Andressa Anholete / Agência Senado | Official White House Photo by Daniel Torok | Ricardo Stuckert / PR.
O acordo anunciado pelo presidente dos Estados Unidos, Donald Trump, para ampliar o controle americano sobre reservas de petróleo da Venezuela pode ter reflexos na eleição presidencial brasileira. O movimento ocorre em meio à disputa entre o presidente Luiz Inácio Lula da Silva (PT) e o senador Flávio Bolsonaro (PL) sobre soberania nacional, relação com os Estados Unidos e posicionamento do Brasil diante de Washington.
Trump afirmou na sexta-feira (28) que os Estados Unidos terão controle majoritário sobre mais de 65 bilhões de barris de reservas comprovadas de petróleo venezuelano. O volume representa cerca de 21% das reservas do país, que possui as maiores reservas conhecidas de petróleo do mundo.
O anúncio ocorre meses depois de uma operação militar americana que retirou Nicolás Maduro do poder. Desde então, o governo de Trump passou a ampliar sua influência sobre a Venezuela e busca garantir maior acesso ao petróleo produzido pelo país.
Tema já está na disputa brasileira
A atuação dos Estados Unidos na América Latina já entrou no discurso eleitoral brasileiro.
Lula tem usado o tema da soberania para defender maior autonomia do Brasil e dos países latino-americanos diante das grandes potências.

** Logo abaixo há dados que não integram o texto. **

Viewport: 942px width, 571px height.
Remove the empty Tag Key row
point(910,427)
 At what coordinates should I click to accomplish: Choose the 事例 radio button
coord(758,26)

Flávio Bolsonaro, por outro lado, mantém proximidade política com Trump e defende uma relação mais estreita entre Brasil e Estados Unidos.
Para o cientista político Elias Tavares, o acordo sobre o petróleo pode reforçar as diferentes narrativas adotadas pelas duas campanhas.

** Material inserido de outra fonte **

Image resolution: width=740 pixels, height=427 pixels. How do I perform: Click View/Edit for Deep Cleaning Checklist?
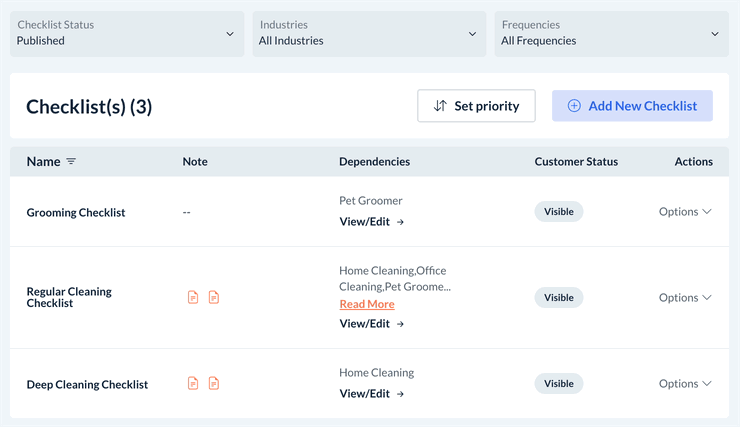coord(365,394)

“Lula, por exemplo, tende a ter mais espaço para trabalhar o discurso da soberania nacional, da autonomia da América Latina e de política externa brasileira que não seja automaticamente alinhada aos Estados Unidos”, afirmou.
Segundo ele, Flávio e setores mais próximos de Trump podem interpretar a atuação americana de outra maneira, associando-a a uma demonstração de força e pragmatismo econômico.

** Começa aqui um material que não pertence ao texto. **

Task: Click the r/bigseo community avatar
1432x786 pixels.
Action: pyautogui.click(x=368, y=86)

“Já a candidatura de Flávio Bolsonaro e setores mais identificados com o Donald Trump podem fazer a leitura oposta, apresentar o movimento americano como uma demonstração de força, pragmatismo econômico”, disse.
O episódio ocorre em um momento de tensão na relação entre Brasil e Estados Unidos, agravada pelo tarifaço imposto pelo governo Donald Trump sobre produtos brasileiros, que já movimentou o debate eleitoral.
Petróleo pode ter impacto econômico
Além da questão geopolítica, o acordo pode produzir efeitos sobre o mercado internacional de petróleo caso resulte em aumento significativo da produção venezuelana.
A Venezuela possui cerca de 303 bilhões de barris em reservas comprovadas, mas sua produção atual está muito abaixo do potencial do país. O aumento da oferta poderia pressionar os preços internacionais da commodity, embora os efeitos dependam da velocidade dos investimentos e da capacidade venezuelana de ampliar a produção.
Para Tavares, esse aspecto é importante para transformar um assunto de política externa em tema eleitoral.
“Política externa dificilmente decide uma eleição sozinha. Esse assunto ganha força eleitoral quando consegue chegar ao bolso”, afirmou.
Segundo o cientista político, uma eventual alteração nos preços internacionais do petróleo pode afetar combustíveis e outros setores da economia brasileira.
Soberania pode ganhar espaço na campanha
O episódio também pode alimentar o debate sobre qual deve ser a posição do Brasil diante do aumento da presença econômica e estratégica dos Estados Unidos na América do Sul.
Para Tavares, o país pode ser pressionado a definir uma posição diante da nova configuração regional.
De um lado, está a interpretação de que os Estados Unidos ampliam o controle sobre um recurso estratégico de um país latino-americano. De outro, a possibilidade de que a presença americana contribua para recuperar a economia venezuelana e ampliar a oferta de petróleo.
“O Brasil está exatamente no meio dessa discussão”, afirmou.
Maior economia da América Latina e um dos principais produtores de petróleo da região, o Brasil terá de lidar com os efeitos econômicos e geopolíticos de uma eventual reorganização do mercado venezuelano, tema que pode ganhar espaço na disputa presidencial de 2026.